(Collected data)

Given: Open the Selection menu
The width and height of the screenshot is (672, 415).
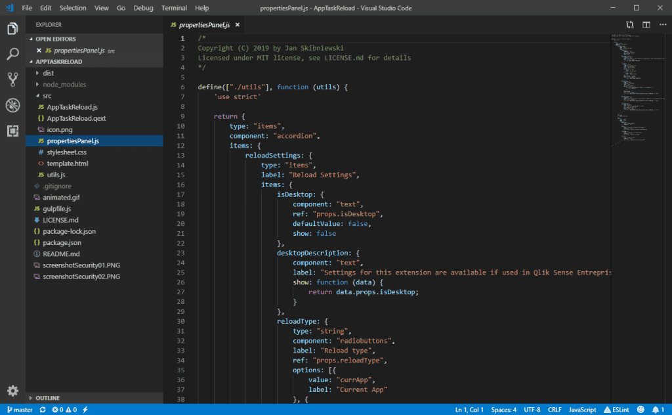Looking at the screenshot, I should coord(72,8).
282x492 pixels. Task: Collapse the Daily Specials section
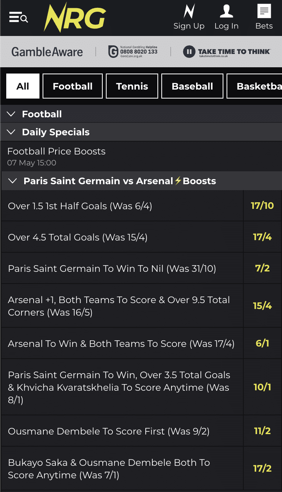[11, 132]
==
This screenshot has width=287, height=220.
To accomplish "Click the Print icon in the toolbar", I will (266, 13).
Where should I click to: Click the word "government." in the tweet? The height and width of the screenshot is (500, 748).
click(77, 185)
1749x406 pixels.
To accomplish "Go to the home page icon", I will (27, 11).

Your assignment: Wherever the string "will" appears in the records above, copy the line it sits in.

Result:
To accomplish "Click the Print icon in the toolbar", I will (266, 13).
To accomplish "Go to the home page icon", I will (27, 11).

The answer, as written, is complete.